• ACTIVITY:
Would you please reproduce all the entries word for word, minus the pictures?
---------- EXERCISE DATA ----------
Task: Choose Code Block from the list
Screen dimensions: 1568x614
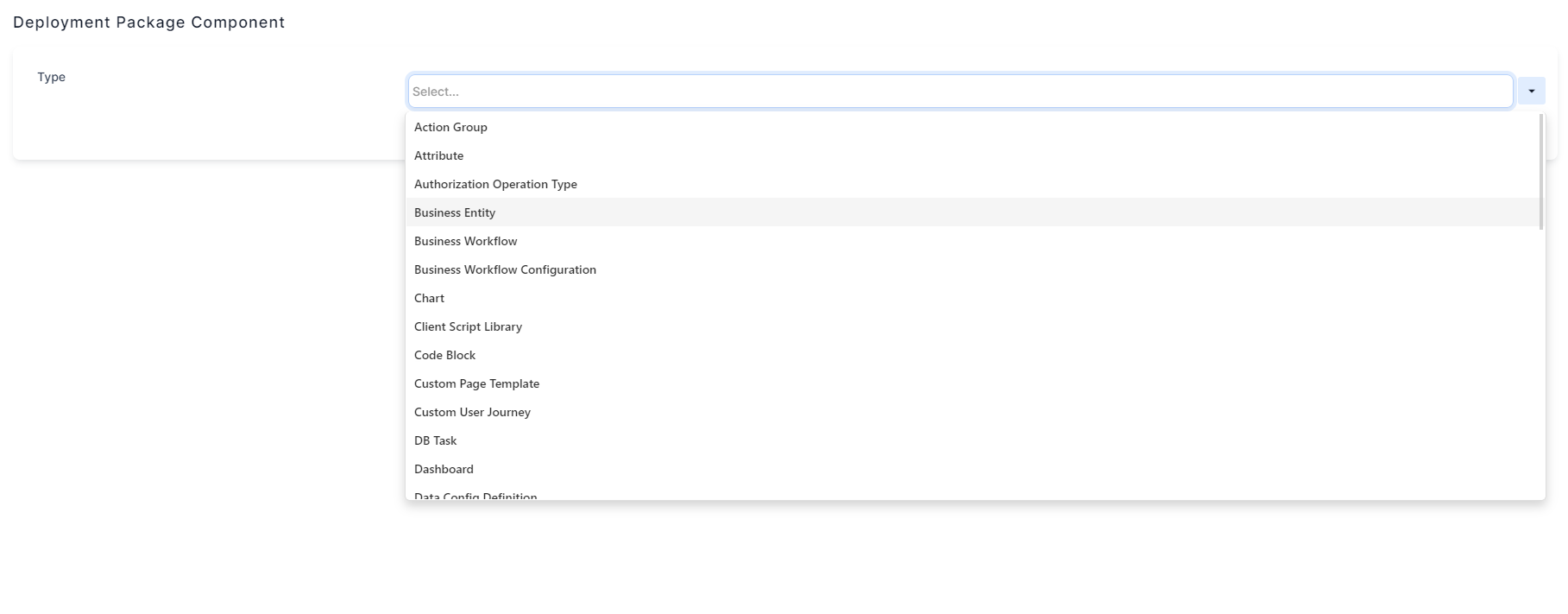Action: click(444, 355)
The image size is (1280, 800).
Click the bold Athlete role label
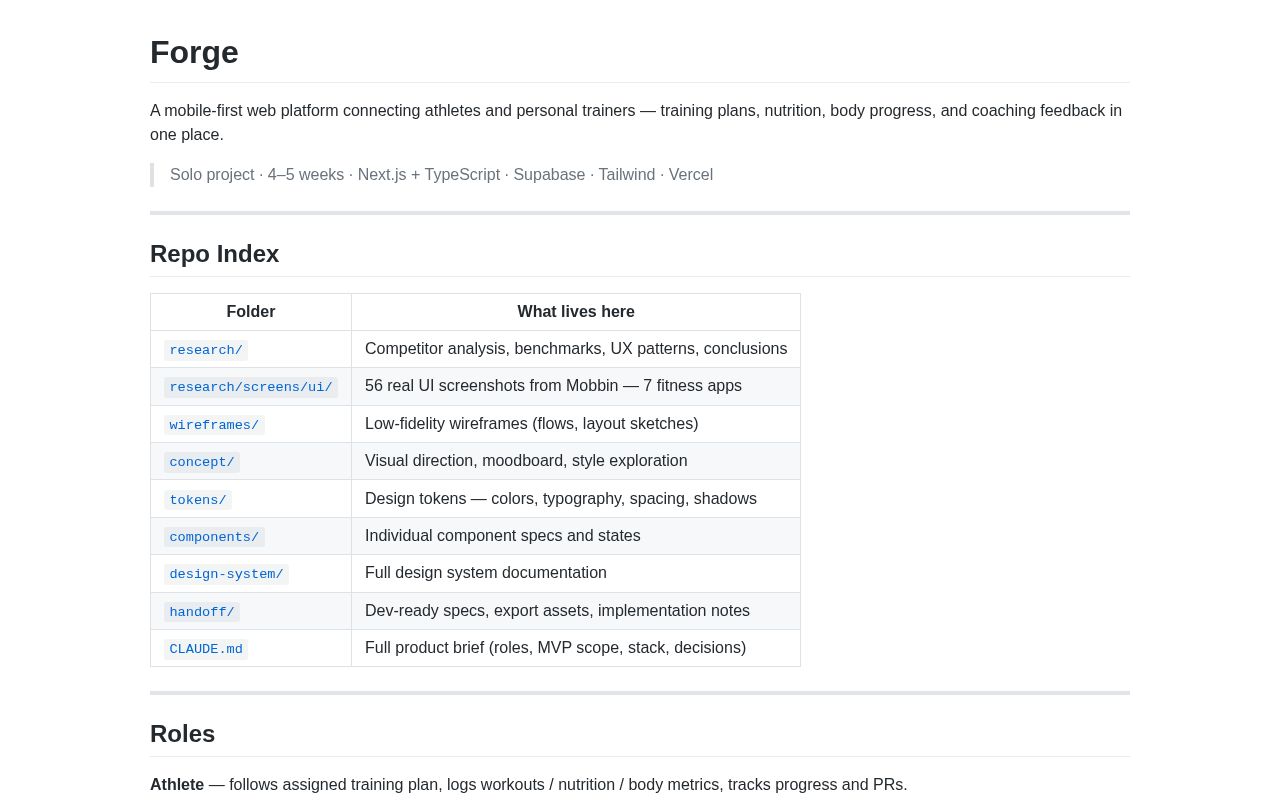click(x=177, y=785)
----------
• ANSWER FOR THIS EXERCISE:
Task: Choose Code Block from the list
Screen dimensions: 1568x614
Action: click(444, 355)
The image size is (1280, 800).
Click the bold Athlete role label
click(x=177, y=785)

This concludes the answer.